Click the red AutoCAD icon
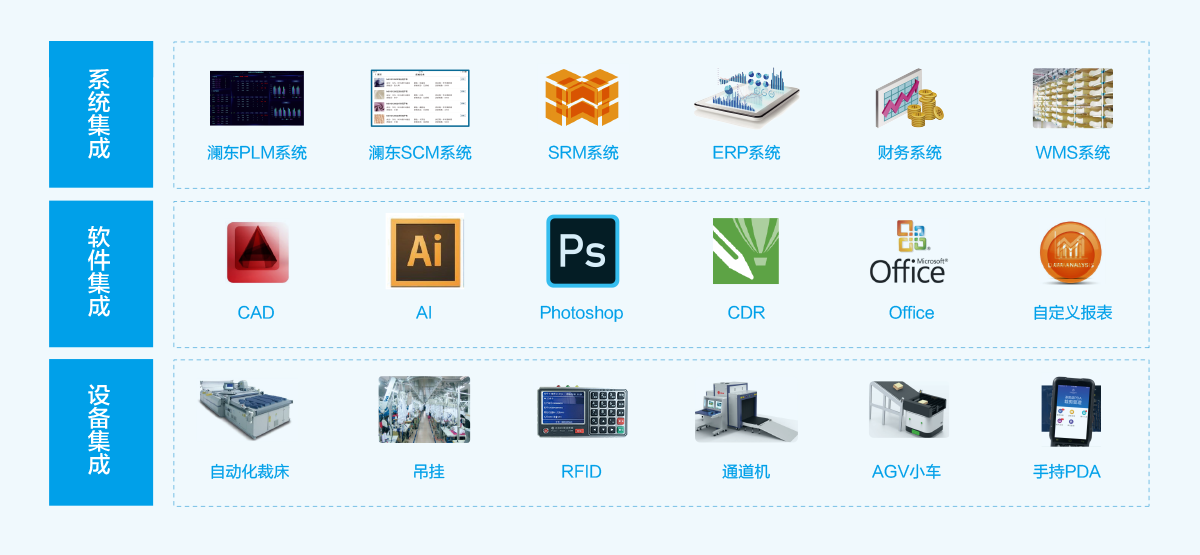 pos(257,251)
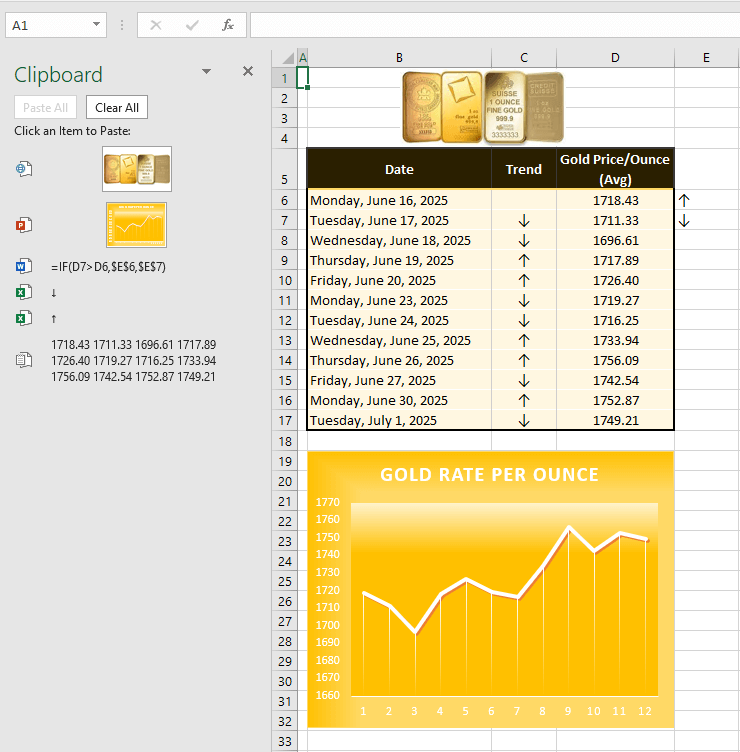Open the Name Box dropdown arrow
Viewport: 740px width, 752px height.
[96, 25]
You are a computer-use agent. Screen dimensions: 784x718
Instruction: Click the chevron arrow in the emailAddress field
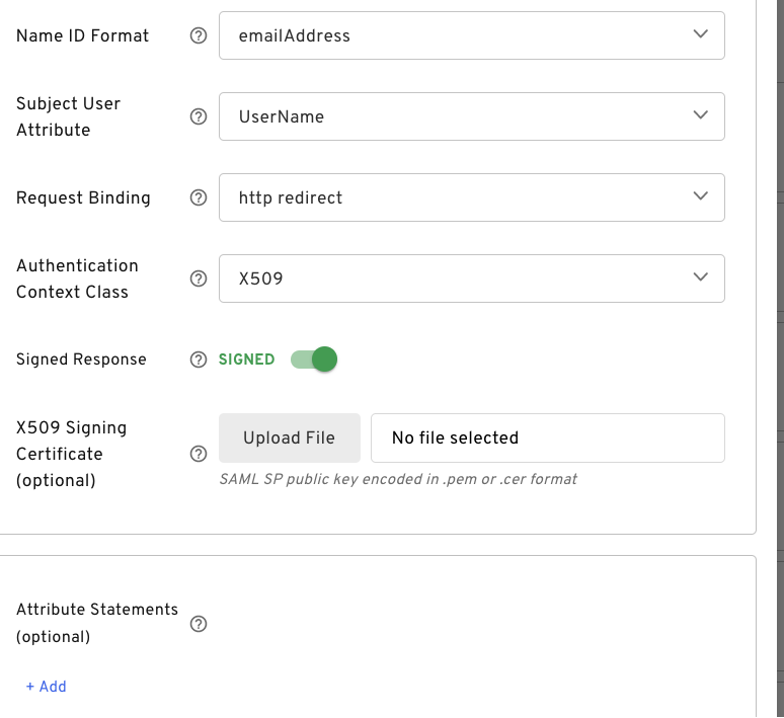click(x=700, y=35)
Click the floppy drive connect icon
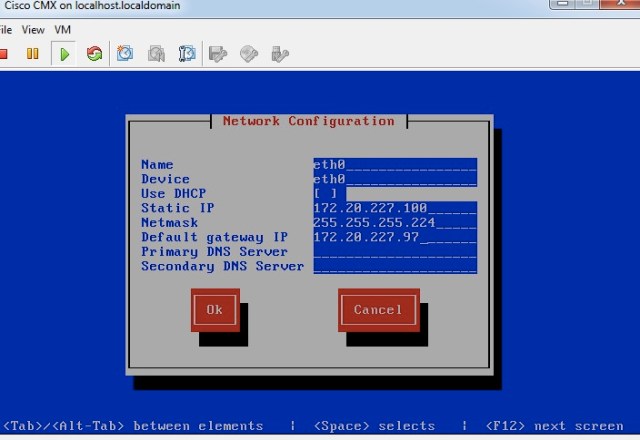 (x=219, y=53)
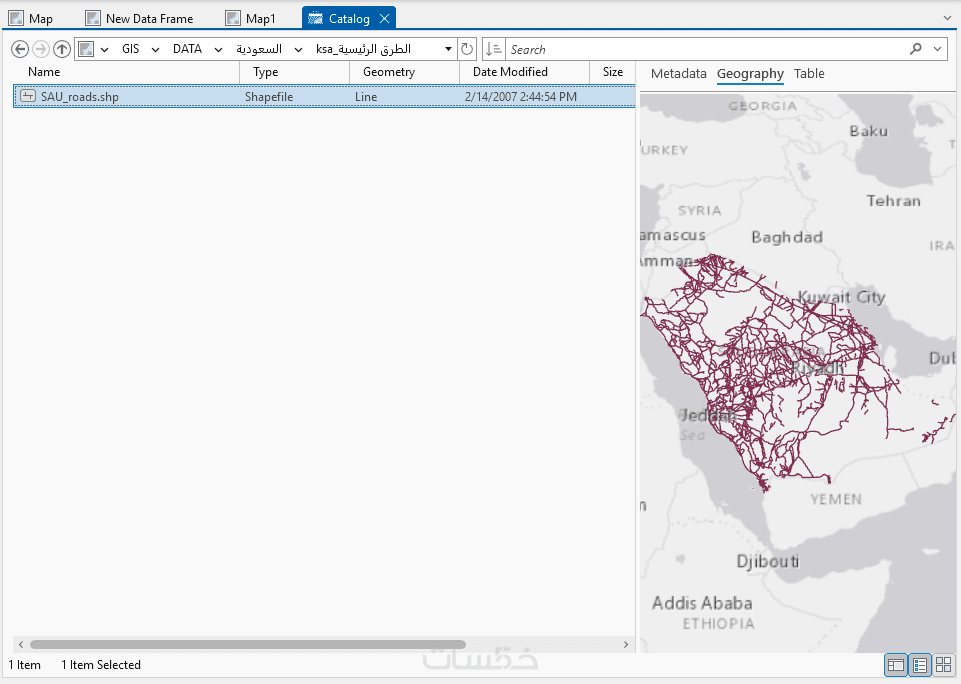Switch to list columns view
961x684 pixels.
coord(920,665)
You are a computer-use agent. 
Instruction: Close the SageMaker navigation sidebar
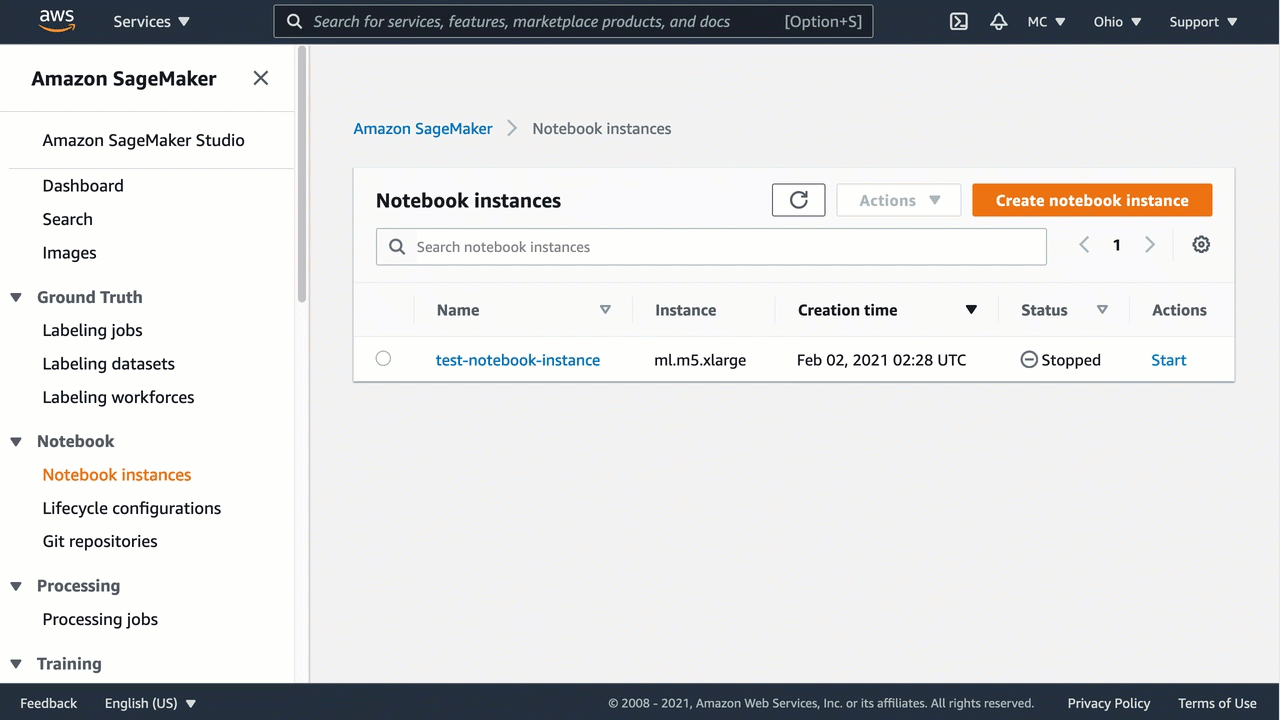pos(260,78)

TASK STATEMENT: Return, from the material above, every line with the word "computer".

ANSWER:
You are a computer-use agent. Screen dimensions: 784x718
You are a computer-use agent. 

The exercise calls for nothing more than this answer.